Begin at the line below that has "Instruction: Clear the". Stop after the line that has "The image size is (407, 307).", repeating each line exactly and leaving out the pictures.

- Excerpted records -
____________

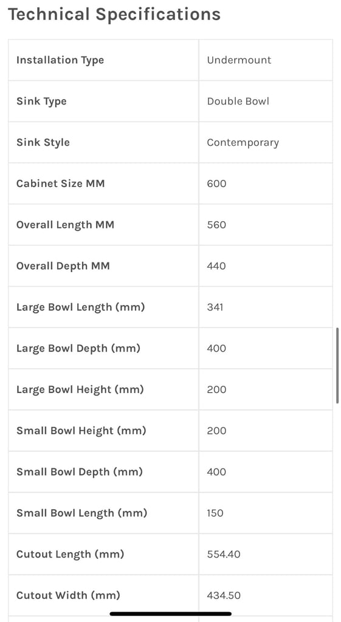Select the 554.40 cutout length value
This screenshot has height=622, width=341.
point(224,555)
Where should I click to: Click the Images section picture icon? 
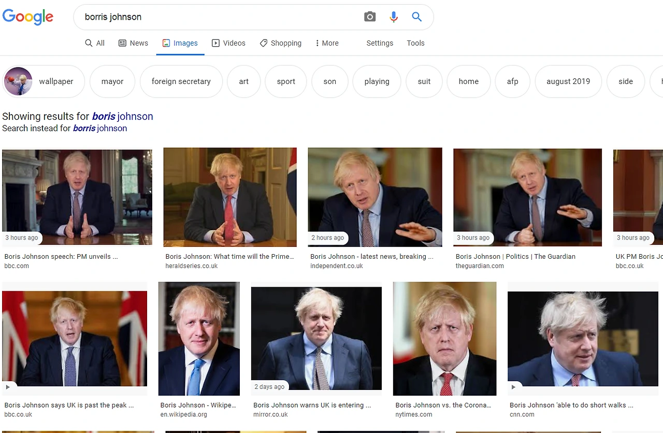pos(166,43)
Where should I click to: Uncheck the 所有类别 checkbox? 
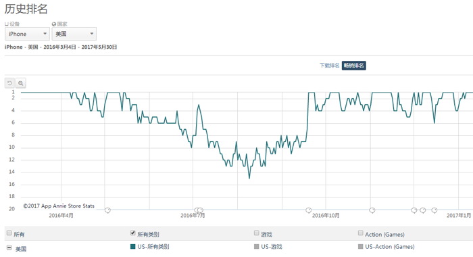coord(132,233)
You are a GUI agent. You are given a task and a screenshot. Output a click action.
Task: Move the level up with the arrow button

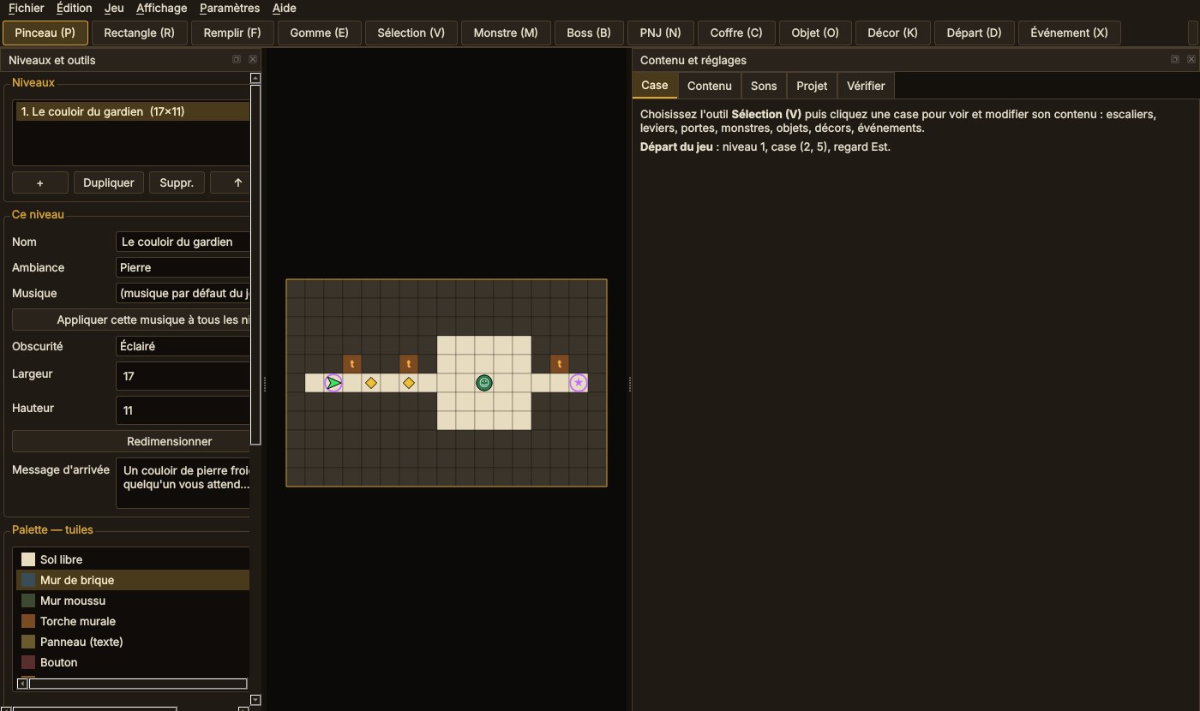231,182
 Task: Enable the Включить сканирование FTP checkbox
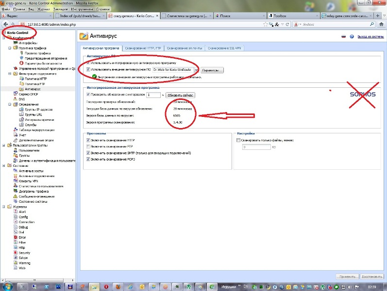88,146
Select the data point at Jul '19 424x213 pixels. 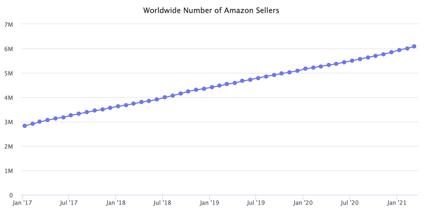[x=258, y=78]
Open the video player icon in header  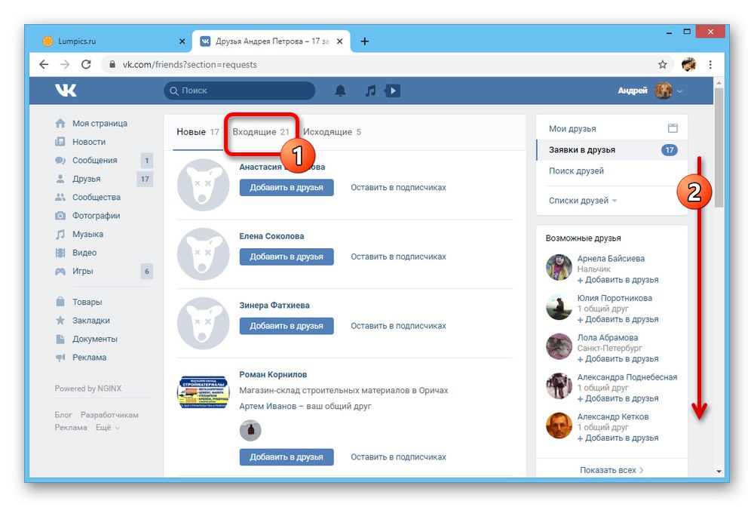click(392, 91)
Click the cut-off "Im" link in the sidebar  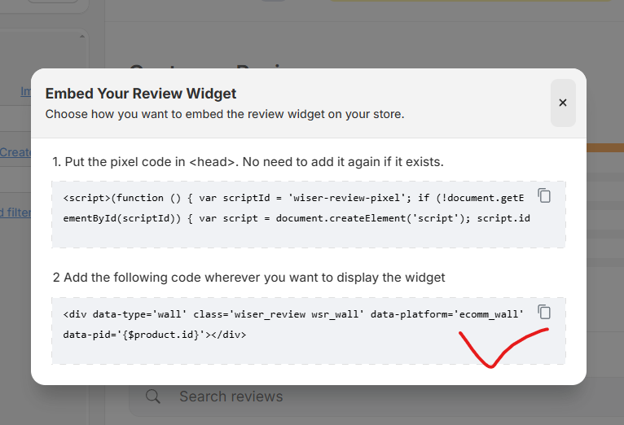25,92
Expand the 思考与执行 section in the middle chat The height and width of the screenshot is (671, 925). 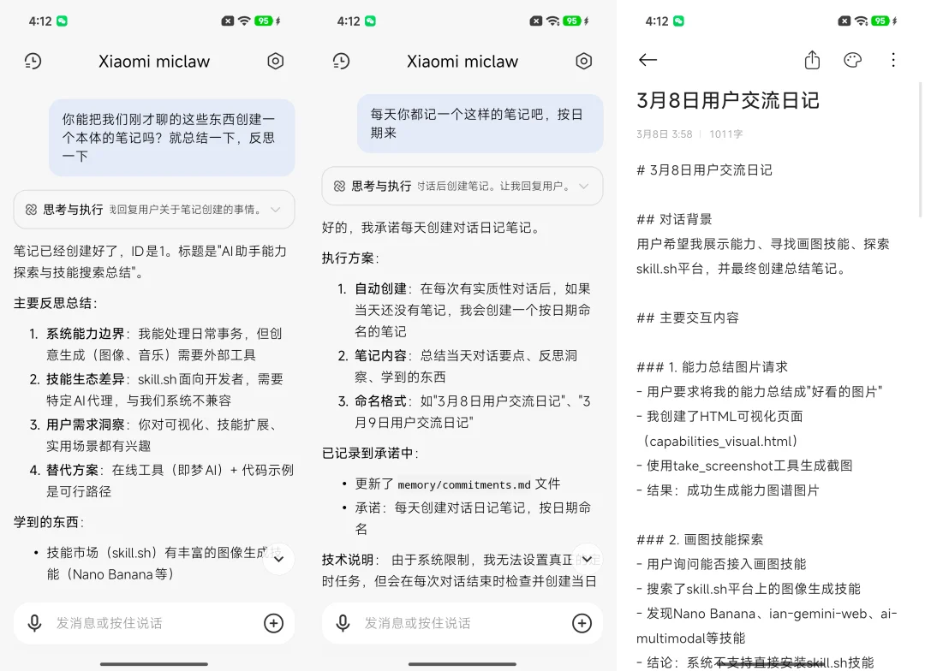pos(583,186)
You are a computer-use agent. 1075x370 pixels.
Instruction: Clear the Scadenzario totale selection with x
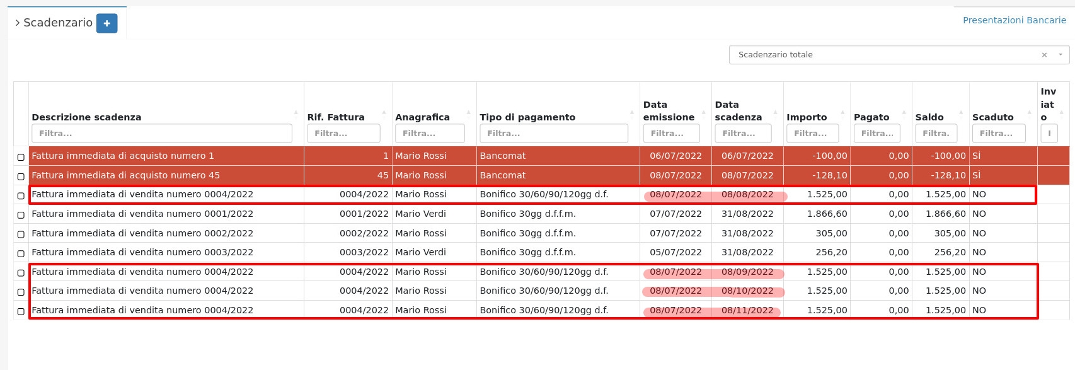[x=1044, y=55]
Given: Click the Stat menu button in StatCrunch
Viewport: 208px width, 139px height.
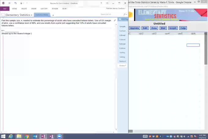Looking at the screenshot, I should click(x=163, y=28).
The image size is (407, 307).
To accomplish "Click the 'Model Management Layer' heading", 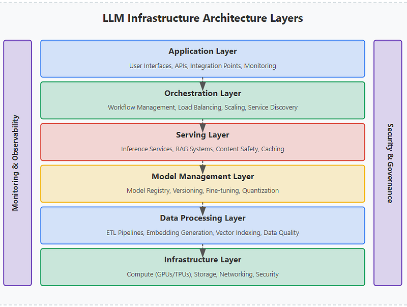I will (x=202, y=177).
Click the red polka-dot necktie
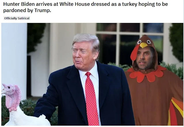Screen dimensions: 184x127 tap(91, 99)
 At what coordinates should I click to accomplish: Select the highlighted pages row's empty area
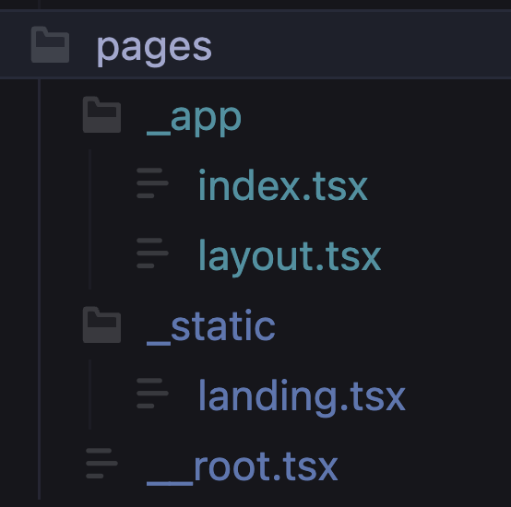click(x=359, y=44)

____________

- Answer space -
Instruction: Clear the Scadenzario totale selection with x
[x=1044, y=55]
Given: Click the Stat menu button in StatCrunch
Viewport: 208px width, 139px height.
Looking at the screenshot, I should click(x=163, y=28).
The image size is (407, 307).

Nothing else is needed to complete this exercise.